ENGLISH
REFERENCE

oven

n. countable
A2 Elementary Oxford US //ˈəvən// UK //ˈʌvən// oven General-service Informal

n. a closed box or space that you use for cooking or heating food. It is usually part of a stove or built into a kitchen wall.

n. an enclosed compartment used for heating, baking, or roasting food. It may be a standalone appliance or integrated into a larger cooking range.


SIMPLE

I put the pizza in the oven to bake.

CONTEXTUAL

The recipe says to preheat the oven to two hundred degrees before you start mixing the ingredients.

COMPLEX

Modern kitchens often feature convection ovens that use internal fans to circulate hot air, ensuring that pastries bake evenly without the need for constant rotation.

Origin

From Middle English oven, from Old English ofn (“oven”), from Proto-West Germanic ofn (“oven”), from Proto-Germanic uhnaz, uhwnaz (“oven”).

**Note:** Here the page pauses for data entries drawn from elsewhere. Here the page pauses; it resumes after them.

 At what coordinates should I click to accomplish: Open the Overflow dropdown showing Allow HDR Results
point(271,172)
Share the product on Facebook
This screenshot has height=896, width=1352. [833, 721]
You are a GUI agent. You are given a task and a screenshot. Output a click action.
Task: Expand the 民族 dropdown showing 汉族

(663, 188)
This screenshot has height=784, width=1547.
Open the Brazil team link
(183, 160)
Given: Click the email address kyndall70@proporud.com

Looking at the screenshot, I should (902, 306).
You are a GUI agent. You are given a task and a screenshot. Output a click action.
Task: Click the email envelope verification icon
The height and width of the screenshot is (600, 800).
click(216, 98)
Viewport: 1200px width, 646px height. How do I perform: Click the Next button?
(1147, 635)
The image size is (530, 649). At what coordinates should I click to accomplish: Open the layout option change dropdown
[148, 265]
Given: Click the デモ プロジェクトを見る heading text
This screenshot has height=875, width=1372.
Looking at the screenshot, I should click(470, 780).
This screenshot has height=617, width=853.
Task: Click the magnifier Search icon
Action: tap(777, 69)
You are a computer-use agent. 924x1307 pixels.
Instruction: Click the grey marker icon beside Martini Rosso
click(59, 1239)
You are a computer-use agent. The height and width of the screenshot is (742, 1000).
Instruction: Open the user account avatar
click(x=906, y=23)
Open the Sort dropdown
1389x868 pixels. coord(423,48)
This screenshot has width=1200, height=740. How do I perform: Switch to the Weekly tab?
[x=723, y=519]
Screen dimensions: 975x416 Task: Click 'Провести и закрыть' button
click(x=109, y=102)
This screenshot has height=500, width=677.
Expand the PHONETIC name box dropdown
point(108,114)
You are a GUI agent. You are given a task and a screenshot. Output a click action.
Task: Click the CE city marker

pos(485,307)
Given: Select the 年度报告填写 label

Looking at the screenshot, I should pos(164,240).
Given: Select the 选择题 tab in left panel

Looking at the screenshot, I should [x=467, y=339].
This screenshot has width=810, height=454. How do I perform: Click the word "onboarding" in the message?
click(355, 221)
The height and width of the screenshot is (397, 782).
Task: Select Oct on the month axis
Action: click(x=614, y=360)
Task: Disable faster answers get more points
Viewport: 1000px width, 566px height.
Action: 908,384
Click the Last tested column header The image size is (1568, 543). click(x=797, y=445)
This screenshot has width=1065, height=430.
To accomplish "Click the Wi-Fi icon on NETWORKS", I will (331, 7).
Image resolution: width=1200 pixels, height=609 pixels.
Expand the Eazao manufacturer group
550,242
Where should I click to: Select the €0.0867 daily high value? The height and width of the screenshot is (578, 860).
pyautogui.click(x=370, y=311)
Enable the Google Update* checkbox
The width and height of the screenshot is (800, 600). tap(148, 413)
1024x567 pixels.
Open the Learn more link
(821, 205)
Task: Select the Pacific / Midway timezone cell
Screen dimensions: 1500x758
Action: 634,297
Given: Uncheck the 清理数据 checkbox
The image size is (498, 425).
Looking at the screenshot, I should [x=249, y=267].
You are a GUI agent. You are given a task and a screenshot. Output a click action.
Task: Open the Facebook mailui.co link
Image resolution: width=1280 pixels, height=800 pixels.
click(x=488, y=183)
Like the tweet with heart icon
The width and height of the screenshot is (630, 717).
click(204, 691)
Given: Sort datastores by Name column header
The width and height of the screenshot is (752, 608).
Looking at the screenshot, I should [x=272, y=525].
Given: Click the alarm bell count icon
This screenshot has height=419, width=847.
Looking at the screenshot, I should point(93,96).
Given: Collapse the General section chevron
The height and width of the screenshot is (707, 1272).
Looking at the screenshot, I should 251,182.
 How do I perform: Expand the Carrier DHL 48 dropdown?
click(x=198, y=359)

Cognate with West Frisian ûne (“oven”), Dutch oven (“oven”), Low German Aven (“oven”), German Ofen (“oven”), Danish and Norwegian Bokmål ovn (“oven”), Faroese ovnur (“oven”), Icelandic ofn (“oven”), Norwegian Nynorsk omn (“oven”), Swedish ugn (“oven”), Finnish uuni (“oven”), Gothic 𐌰𐌿𐌷𐌽𐍃 (auhns, “oven”)), probably from a Proto-Indo-European aukʷ- (“cooking pot”), Hukʷ-, ukʷnos (compare Sanskrit उखा (ukhā, “boiler, cauldron”), Albanian anë (“vessel, cooker”), Latin aulla, olla (“pot, jar”), Ancient Greek ἰπνός (ipnós, “oven, furnace”)). The modern pronunciation shows an sound change in which Middle English /ɔv/ is changed to /uv/; compare the phonetic development of Coventry and shovel.

Usage

Commonly used with the verbs 'preheat', 'bake', and 'roast'.